Emine quitte Istanbul en 1970, à 36 ans, avec son mari d'alors, Hüseyin Hüsnü Irizik. Laissant temporairement leurs six enfants en Turquie, ils débarquent à Saint-Gall en quête d'une meilleure situation économique. Elle y travaille comme couturière, puis le couple s'installe à Viège, en Valais, où Emine trouve un job d'aide-infirmière. Un premier drame a lieu en 1972: fortement alcoolisé, son mari se noie dans le Léman.

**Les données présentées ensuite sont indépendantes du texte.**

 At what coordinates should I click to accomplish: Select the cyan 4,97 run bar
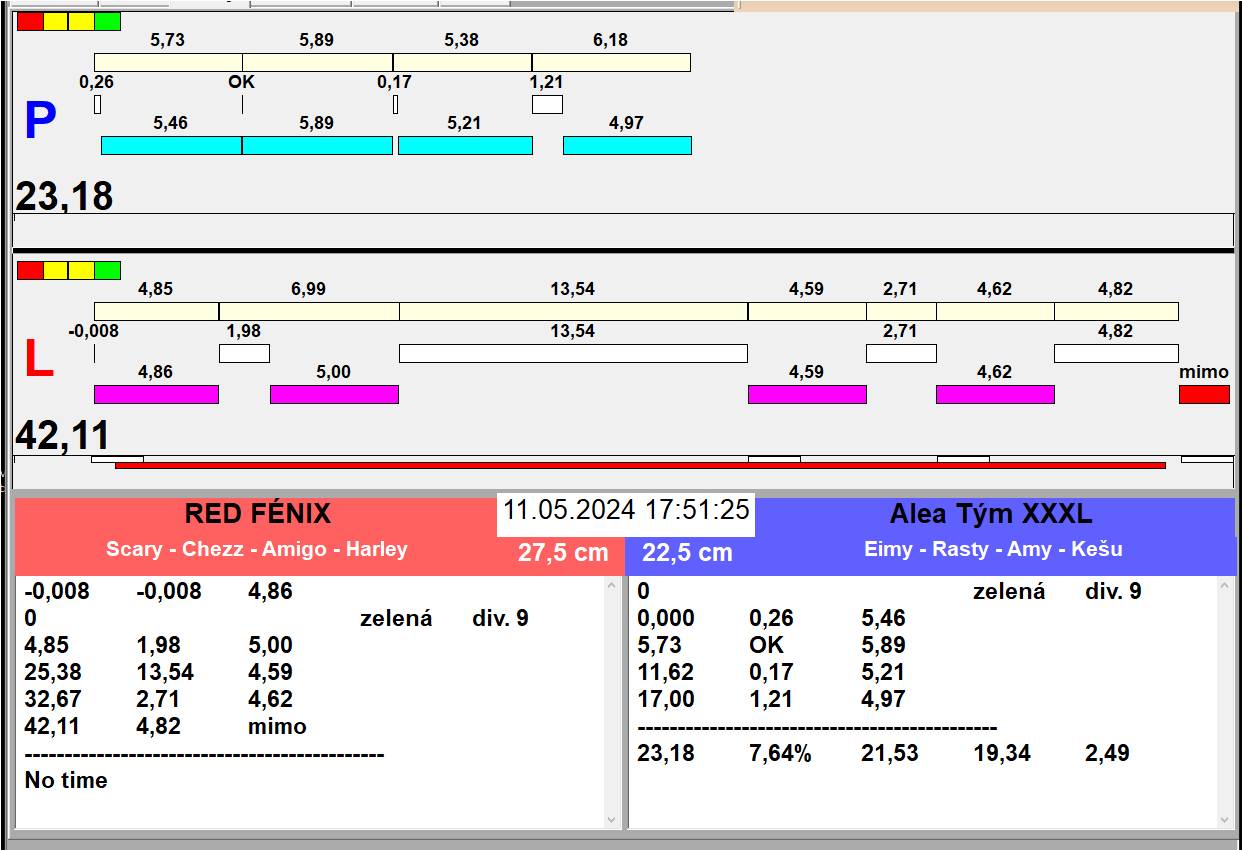627,146
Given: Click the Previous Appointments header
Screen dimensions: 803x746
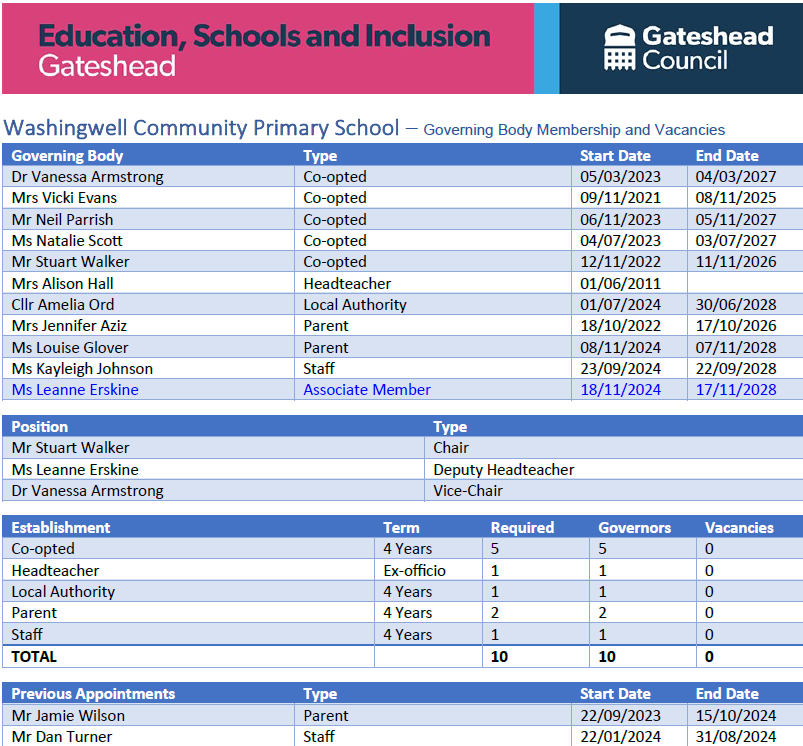Looking at the screenshot, I should point(93,694).
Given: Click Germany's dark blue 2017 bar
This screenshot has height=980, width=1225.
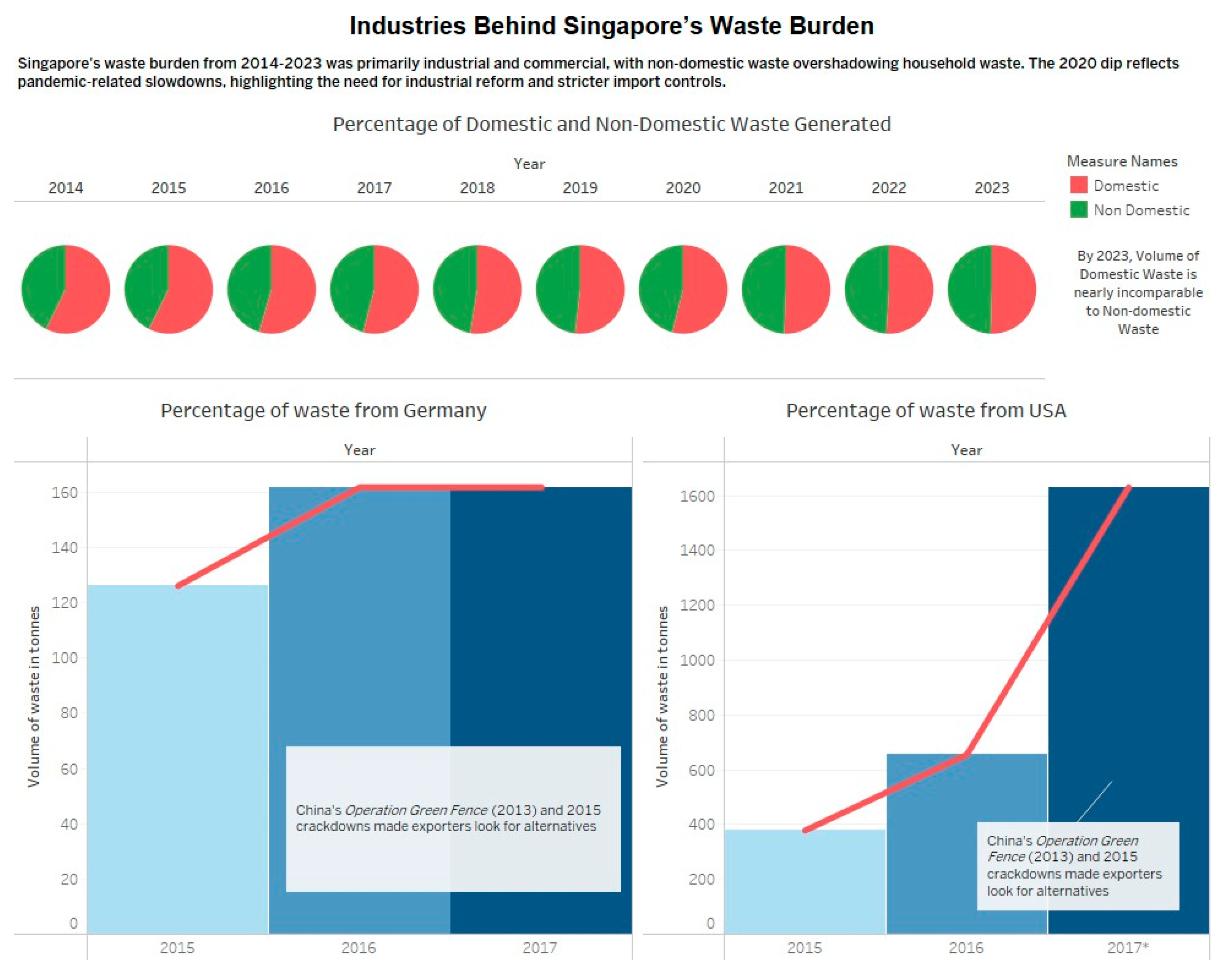Looking at the screenshot, I should click(541, 625).
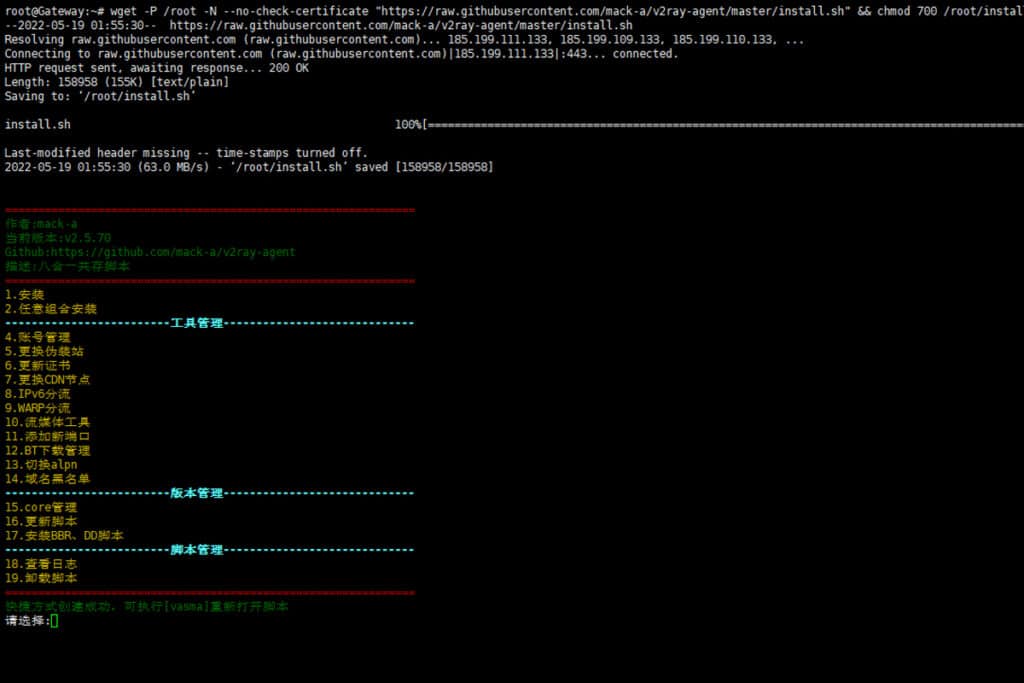Click '12.BT下载管理' menu option
Screen dimensions: 1024x683
pyautogui.click(x=48, y=450)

Mais elle est décidée à rester en Suisse et veut tout faire pour que ses enfants la rejoignent. Alors, via des amis, elle fait la connaissance d'un certain Mustafa Yakin, soudeur à Bâle et lui aussi d'origine turque. Ils se marient un mois plus tard. Murat naît en 1974, Hakan en 1977. Mais rapidement, le couple – qui loge avec les huit enfants dans un 3 pièces et demie – bat de l'aile et Mustafa prend la poudre d'escampette quand Murat est ado. Il laisse Emine seule, en charge de toute sa progéniture. Les frères Yakin ne reprendront contact avec leur père que peu de temps avant son décès, en 2005.
On comprend dès lors facilement l'importance que «Mama» a accordée à la solidarité familiale. Carlos Varela en est convaincu, c'est grâce aux valeurs transmises par leur mère et à son éducation que Murat et Hakan Yakin sont là où ils sont aujourd'hui: des ex-joueurs stars du foot suisse, désormais respectivement sélectionneur national et entraîneur d'Istanbulspor (première division turque).
Au-delà d'une triste nouvelle, la disparition d'Emine Yakin marque aussi la fin d'une époque. «Quand ses fils jouaient et qu'elle venait en vedette aux entraînements de la Nati, il y avait une ambiance très familiale, bon enfant. Aujourd'hui, cette proximité n'est plus possible, notamment pour des raisons sécuritaires», observe Michel Pont.
Malgré son parcours fou, Emine Yakin n'est jamais devenue présidente du pays. Mais elle a réussi un autre exploit: être l'une des personnalités les plus emblématiques du football suisse sans toucher le moindre ballon.